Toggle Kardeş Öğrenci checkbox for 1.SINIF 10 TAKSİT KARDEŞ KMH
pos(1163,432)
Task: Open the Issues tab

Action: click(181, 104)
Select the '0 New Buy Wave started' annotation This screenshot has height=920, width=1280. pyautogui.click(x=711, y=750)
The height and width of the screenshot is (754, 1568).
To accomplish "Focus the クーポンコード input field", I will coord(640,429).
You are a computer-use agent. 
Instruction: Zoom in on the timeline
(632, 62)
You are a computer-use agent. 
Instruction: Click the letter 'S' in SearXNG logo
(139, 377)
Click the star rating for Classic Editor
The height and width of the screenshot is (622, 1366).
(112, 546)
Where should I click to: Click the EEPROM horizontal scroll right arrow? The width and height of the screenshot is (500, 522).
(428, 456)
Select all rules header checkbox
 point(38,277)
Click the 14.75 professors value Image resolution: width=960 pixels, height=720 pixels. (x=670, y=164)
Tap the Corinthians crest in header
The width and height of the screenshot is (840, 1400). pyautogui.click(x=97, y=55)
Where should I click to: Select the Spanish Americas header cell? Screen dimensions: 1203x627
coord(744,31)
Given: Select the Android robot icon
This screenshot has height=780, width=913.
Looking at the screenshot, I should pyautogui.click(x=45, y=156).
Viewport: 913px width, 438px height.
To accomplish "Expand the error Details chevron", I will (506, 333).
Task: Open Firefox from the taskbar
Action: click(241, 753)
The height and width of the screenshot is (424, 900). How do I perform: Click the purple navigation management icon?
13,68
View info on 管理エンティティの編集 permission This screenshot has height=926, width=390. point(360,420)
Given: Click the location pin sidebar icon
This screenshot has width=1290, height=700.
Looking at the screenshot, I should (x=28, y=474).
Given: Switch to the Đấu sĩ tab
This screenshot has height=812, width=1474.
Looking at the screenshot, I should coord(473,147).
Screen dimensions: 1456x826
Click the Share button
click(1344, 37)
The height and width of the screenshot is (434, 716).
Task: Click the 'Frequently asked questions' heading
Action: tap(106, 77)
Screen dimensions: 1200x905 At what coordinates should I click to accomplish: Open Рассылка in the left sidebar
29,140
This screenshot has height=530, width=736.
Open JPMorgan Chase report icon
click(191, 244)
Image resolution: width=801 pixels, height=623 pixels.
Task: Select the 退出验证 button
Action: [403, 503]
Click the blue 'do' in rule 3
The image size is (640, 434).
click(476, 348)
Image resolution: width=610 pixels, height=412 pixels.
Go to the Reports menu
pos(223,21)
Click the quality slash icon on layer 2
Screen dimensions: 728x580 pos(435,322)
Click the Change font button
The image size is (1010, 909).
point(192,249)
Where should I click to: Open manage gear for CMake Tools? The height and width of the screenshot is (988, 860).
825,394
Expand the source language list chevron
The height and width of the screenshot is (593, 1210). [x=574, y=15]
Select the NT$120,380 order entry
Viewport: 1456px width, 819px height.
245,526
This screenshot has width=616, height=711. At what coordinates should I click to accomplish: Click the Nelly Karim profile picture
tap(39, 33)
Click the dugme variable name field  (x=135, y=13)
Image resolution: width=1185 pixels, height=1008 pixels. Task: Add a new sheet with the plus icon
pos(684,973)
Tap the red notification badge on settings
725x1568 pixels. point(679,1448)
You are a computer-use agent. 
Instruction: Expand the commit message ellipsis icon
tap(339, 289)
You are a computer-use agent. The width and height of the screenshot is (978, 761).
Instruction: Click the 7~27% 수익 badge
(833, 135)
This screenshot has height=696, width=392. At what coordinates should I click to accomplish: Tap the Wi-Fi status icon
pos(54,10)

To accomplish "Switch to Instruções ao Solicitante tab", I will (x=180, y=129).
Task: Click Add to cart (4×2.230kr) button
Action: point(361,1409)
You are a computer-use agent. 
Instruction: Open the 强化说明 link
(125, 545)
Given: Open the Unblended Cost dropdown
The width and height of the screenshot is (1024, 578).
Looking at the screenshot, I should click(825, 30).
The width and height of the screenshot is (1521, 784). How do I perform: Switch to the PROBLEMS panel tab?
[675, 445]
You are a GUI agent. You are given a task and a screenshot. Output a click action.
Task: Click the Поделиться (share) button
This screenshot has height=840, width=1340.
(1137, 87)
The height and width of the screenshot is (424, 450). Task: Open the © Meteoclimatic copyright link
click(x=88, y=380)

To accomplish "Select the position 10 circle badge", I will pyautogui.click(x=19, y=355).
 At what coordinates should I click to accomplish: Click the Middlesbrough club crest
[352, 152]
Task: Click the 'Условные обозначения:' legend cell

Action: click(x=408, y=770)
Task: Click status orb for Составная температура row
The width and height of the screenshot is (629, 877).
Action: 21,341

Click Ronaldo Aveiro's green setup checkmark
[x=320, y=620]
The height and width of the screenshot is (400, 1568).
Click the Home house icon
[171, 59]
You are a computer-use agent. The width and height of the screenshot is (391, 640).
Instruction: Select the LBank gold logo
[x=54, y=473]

Task requirements>
Report each line in the data above that holds the word "field" by copying it.

Result>
To accomplish "Focus the クーポンコード input field", I will coord(640,429).
Click the dugme variable name field  (x=135, y=13)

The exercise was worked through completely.